■ Raw records

....................

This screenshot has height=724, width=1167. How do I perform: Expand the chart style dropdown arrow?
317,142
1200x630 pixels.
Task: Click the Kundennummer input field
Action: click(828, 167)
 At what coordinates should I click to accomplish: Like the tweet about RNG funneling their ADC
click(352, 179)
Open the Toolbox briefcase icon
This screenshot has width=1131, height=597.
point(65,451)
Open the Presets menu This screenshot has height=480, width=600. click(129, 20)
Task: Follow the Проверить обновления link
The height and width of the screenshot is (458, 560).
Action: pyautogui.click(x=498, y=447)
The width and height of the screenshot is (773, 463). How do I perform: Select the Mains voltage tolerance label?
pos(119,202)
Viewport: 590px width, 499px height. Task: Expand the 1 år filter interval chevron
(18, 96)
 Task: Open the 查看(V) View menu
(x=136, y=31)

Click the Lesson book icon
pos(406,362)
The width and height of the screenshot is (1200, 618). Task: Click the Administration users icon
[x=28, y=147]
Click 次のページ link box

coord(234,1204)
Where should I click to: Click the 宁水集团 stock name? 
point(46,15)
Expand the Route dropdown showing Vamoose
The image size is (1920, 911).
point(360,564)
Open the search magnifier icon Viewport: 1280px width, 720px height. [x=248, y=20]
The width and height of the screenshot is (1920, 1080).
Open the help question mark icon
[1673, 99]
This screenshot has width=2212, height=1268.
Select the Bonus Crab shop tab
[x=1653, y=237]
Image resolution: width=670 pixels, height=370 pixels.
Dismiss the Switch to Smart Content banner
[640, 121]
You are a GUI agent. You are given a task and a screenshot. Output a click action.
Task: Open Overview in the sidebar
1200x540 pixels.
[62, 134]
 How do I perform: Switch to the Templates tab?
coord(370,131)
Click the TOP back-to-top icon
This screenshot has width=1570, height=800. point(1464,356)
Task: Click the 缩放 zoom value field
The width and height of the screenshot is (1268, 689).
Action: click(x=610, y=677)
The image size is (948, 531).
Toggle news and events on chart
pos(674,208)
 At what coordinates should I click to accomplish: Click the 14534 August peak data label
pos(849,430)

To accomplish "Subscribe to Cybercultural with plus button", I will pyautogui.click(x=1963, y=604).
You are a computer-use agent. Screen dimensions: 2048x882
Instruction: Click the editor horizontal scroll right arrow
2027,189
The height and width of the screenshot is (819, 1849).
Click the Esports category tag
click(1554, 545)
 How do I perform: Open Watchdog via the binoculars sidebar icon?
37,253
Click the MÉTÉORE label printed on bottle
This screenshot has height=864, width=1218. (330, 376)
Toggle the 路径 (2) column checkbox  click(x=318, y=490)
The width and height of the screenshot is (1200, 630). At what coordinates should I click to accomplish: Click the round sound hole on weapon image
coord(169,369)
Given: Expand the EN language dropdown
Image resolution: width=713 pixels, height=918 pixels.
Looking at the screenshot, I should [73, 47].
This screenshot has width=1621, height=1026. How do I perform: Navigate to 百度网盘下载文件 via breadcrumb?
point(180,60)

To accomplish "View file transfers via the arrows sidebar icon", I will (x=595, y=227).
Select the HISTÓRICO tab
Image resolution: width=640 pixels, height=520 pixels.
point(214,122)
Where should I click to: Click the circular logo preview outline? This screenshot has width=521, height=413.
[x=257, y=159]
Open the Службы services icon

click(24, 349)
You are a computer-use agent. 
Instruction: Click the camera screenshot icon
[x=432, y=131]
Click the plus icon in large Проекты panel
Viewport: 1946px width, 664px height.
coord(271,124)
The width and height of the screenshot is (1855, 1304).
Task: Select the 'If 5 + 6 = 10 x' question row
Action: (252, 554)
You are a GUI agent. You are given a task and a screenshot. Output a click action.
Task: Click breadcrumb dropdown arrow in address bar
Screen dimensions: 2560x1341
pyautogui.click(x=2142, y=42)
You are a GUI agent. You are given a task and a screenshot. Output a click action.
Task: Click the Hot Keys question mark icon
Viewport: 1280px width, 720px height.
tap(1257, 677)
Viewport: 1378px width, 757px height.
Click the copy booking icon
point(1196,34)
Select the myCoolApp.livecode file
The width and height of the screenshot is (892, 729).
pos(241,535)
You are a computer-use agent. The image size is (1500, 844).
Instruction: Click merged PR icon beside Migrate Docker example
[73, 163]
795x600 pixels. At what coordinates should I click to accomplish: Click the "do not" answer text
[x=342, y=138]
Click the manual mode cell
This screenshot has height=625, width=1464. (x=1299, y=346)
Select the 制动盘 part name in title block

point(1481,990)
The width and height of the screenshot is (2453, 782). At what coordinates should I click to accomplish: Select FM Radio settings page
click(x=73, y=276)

....................

■ Short problem
Return all of the lines above word for word, with nothing changed, added, or left out.

■ The reply
This screenshot has height=724, width=1167. How do I perform: Expand the chart style dropdown arrow?
317,142
1200x630 pixels.
Task: Click the Kundennummer input field
Action: click(828, 167)
 At what coordinates should I click to accomplish: Like the tweet about RNG funneling their ADC
click(352, 179)
Open the Toolbox briefcase icon
This screenshot has width=1131, height=597.
point(65,451)
Open the Presets menu This screenshot has height=480, width=600. click(129, 20)
Task: Follow the Проверить обновления link
The height and width of the screenshot is (458, 560).
Action: pyautogui.click(x=498, y=447)
The width and height of the screenshot is (773, 463). How do I perform: Select the Mains voltage tolerance label?
pos(119,202)
Viewport: 590px width, 499px height. Task: Expand the 1 år filter interval chevron
(18, 96)
 Task: Open the 查看(V) View menu
(x=136, y=31)

Click the Lesson book icon
pos(406,362)
The width and height of the screenshot is (1200, 618). Task: Click the Administration users icon
[x=28, y=147]
Click 次のページ link box

coord(234,1204)
Where should I click to: Click the 宁水集团 stock name? 
point(46,15)
Expand the Route dropdown showing Vamoose
The image size is (1920, 911).
point(360,564)
Open the search magnifier icon Viewport: 1280px width, 720px height. [x=248, y=20]
The width and height of the screenshot is (1920, 1080).
Open the help question mark icon
[1673, 99]
This screenshot has width=2212, height=1268.
Select the Bonus Crab shop tab
[x=1653, y=237]
Image resolution: width=670 pixels, height=370 pixels.
Dismiss the Switch to Smart Content banner
[640, 121]
You are a GUI agent. You are given a task and a screenshot. Output a click action.
Task: Open Overview in the sidebar
1200x540 pixels.
[62, 134]
 How do I perform: Switch to the Templates tab?
coord(370,131)
Click the TOP back-to-top icon
This screenshot has width=1570, height=800. point(1464,356)
Task: Click the 缩放 zoom value field
The width and height of the screenshot is (1268, 689).
Action: click(x=610, y=677)
The image size is (948, 531).
Toggle news and events on chart
pos(674,208)
 At what coordinates should I click to accomplish: Click the 14534 August peak data label
pos(849,430)

To accomplish "Subscribe to Cybercultural with plus button", I will pyautogui.click(x=1963, y=604).
You are a computer-use agent. Screen dimensions: 2048x882
Instruction: Click the editor horizontal scroll right arrow
2027,189
The height and width of the screenshot is (819, 1849).
Click the Esports category tag
click(1554, 545)
 How do I perform: Open Watchdog via the binoculars sidebar icon?
37,253
Click the MÉTÉORE label printed on bottle
This screenshot has height=864, width=1218. (330, 376)
Toggle the 路径 (2) column checkbox  click(x=318, y=490)
The width and height of the screenshot is (1200, 630). At what coordinates should I click to accomplish: Click the round sound hole on weapon image
coord(169,369)
Given: Expand the EN language dropdown
Image resolution: width=713 pixels, height=918 pixels.
Looking at the screenshot, I should [73, 47].
This screenshot has width=1621, height=1026. How do I perform: Navigate to 百度网盘下载文件 via breadcrumb?
point(180,60)

To accomplish "View file transfers via the arrows sidebar icon", I will (x=595, y=227).
Select the HISTÓRICO tab
Image resolution: width=640 pixels, height=520 pixels.
point(214,122)
Where should I click to: Click the circular logo preview outline? This screenshot has width=521, height=413.
[x=257, y=159]
Open the Службы services icon

click(24, 349)
You are a computer-use agent. 
Instruction: Click the camera screenshot icon
[x=432, y=131]
Click the plus icon in large Проекты panel
Viewport: 1946px width, 664px height.
coord(271,124)
The width and height of the screenshot is (1855, 1304).
Task: Select the 'If 5 + 6 = 10 x' question row
Action: (252, 554)
You are a GUI agent. You are given a task and a screenshot. Output a click action.
Task: Click breadcrumb dropdown arrow in address bar
Screen dimensions: 2560x1341
pyautogui.click(x=2142, y=42)
You are a GUI agent. You are given a task and a screenshot. Output a click action.
Task: Click the Hot Keys question mark icon
Viewport: 1280px width, 720px height.
tap(1257, 677)
Viewport: 1378px width, 757px height.
Click the copy booking icon
point(1196,34)
Select the myCoolApp.livecode file
The width and height of the screenshot is (892, 729).
pos(241,535)
You are a computer-use agent. The image size is (1500, 844).
Instruction: Click merged PR icon beside Migrate Docker example
[73, 163]
795x600 pixels. At what coordinates should I click to accomplish: Click the "do not" answer text
[x=342, y=138]
Click the manual mode cell
This screenshot has height=625, width=1464. (x=1299, y=346)
Select the 制动盘 part name in title block

point(1481,990)
The width and height of the screenshot is (2453, 782). At what coordinates should I click to accomplish: Select FM Radio settings page
click(x=73, y=276)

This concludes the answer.